Long dominant in US life, evangelicals - who place a strong emphasis on the “authority” of the Bible and believe in being “born again” - have become increasingly influential in Britain in recent years, with fast growing congregations at a time when church attendance has seen steep decline. 
But although evangelicalism is often viewed as a bastion of conservative values, it also has a long-stranding association with “radical” causes dating back to the 19th Century

The incoming Archbishop of Canterbury, Justin Welby, is an evangelical and takes over the job at a time when the Church of England is grappling with the issue of whether to bless civil partnerships in churches. 

Rev Chalke, founder of the Christian charity Oasis and a Baptist minister, said he recognised he would be accused by some of fellow evangelicals as having “strayed” from the Bible but insisted he could no longer “remain silent” on the issue. 

He said that while verses in the Old and New Testaments had been used to condemn homosexual activity, they had to be interpreted in line with the wider message of the Bible, which he said was “radically inclusive”.
 
“Some will think that I have strayed from scripture – that I am no longer an evangelical,” he wrote. “I have formed my view, however, not out of any disregard for the Bible’s authority, but by way of grappling with it and, through prayerful reflection, seeking to take it seriously.” 

Rev Chalke argued that the church’s traditional teaching on homosexuality as “a sin or less than God’s best” had been deeply harmful and that it now had a “God given responsibility to include those who have for so long found themselves excluded”.
 
He went on: “Why am I so passionate about this issue? Because people’s lives are at stake. Numerous studies show that suicide rates among gay people, especially young people, are comparatively high. Church leaders sometimes use this data to argue that homosexuality is unhealthy when tragically it is anti-gay stigma, propped up by church attitudes, which, all too often, drives these statistics.” 

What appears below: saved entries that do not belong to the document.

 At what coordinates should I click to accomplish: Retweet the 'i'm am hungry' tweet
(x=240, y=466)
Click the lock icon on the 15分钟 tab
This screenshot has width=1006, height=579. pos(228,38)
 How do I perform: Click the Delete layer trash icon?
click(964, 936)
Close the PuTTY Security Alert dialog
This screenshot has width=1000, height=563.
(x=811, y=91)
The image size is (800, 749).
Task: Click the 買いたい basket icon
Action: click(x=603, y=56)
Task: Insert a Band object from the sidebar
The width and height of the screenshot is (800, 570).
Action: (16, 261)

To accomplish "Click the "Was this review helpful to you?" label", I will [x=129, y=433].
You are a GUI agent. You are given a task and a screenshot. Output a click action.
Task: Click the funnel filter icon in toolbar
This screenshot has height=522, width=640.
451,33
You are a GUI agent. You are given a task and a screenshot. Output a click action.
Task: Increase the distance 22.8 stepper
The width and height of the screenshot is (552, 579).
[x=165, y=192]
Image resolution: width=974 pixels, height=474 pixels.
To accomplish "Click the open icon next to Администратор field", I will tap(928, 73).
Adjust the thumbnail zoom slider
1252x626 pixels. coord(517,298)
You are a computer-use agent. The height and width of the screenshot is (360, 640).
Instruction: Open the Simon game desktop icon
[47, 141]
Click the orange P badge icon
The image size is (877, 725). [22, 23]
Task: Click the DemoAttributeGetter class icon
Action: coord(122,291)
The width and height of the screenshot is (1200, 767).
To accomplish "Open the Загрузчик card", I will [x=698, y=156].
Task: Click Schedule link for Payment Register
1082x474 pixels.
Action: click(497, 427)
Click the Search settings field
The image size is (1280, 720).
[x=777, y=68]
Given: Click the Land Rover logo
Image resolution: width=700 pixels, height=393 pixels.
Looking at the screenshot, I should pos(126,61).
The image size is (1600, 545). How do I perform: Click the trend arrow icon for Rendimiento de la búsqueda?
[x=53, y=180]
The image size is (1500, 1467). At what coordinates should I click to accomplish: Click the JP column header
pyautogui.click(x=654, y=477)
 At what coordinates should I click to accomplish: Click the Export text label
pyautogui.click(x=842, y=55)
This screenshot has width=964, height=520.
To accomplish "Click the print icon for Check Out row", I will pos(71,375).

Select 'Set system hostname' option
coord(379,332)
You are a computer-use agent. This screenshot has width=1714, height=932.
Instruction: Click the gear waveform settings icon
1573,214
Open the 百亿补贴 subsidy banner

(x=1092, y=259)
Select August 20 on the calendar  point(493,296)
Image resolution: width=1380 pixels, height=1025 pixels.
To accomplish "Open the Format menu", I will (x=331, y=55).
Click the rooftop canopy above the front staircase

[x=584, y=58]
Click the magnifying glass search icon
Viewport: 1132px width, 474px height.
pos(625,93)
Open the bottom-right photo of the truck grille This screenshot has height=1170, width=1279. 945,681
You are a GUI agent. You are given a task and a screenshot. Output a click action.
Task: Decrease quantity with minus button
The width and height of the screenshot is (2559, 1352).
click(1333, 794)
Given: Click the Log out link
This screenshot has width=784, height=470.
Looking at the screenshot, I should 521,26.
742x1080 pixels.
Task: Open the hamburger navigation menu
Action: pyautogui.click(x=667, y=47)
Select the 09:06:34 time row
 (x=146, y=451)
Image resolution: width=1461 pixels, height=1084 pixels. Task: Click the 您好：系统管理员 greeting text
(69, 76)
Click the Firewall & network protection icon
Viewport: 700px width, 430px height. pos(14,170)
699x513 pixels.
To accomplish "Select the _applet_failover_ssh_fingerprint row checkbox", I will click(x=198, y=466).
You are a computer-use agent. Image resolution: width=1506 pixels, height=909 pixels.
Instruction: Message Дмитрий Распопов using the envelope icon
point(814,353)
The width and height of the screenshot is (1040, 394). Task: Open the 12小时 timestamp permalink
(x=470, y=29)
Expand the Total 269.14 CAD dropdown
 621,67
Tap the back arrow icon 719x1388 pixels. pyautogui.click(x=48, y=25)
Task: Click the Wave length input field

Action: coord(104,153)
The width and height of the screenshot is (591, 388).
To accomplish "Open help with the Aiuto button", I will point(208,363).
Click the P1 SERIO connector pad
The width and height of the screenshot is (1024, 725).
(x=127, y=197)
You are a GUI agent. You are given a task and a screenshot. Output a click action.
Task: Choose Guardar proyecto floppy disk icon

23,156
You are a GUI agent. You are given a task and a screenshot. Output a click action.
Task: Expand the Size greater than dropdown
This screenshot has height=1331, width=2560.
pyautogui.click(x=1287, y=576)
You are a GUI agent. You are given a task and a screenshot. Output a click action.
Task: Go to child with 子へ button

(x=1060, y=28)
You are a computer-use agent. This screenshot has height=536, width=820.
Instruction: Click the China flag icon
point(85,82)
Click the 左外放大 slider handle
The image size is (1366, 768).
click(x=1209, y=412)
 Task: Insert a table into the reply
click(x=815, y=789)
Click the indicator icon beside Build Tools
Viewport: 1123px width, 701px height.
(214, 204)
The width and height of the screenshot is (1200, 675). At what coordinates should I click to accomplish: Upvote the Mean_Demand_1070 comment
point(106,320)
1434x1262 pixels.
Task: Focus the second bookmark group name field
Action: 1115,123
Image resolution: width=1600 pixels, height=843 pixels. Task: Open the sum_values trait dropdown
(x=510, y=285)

Describing how he had recently conducted his first blessing service for a civil partnership, he said he had come to view Churches’ reluctance to embrace same-sex relationships as “an injustice”.
 
He said that, just as there are verses which appear to support the notion of slavery, Christians would have to interpret the Bible for the contemporary world on issues such as homosexuality. 

“William Wilberforce and friends were condemned by huge swathes of the Church as they fought for abolition,” he wrote. “They were dismissed as liberal and unbiblical for their ‘deliberate abandonment of the authority of Scripture. But, on the basis of a straightforward biblical exegesis of the Bible’s text, their critics were right.” 
 
He added: “When Copernicus discovered that the sun, not the earth, was the centre of our solar system, scripture was used by Luther, Calvin, the Catholic Church and many others to condemn him. Here is my question: shouldn’t we take the same principle that we readily apply to the role of women, slavery, and numerous other issues, and apply it our understanding of permanent, faithful, homosexual relationships? Wouldn’t it be inconsistent not to?”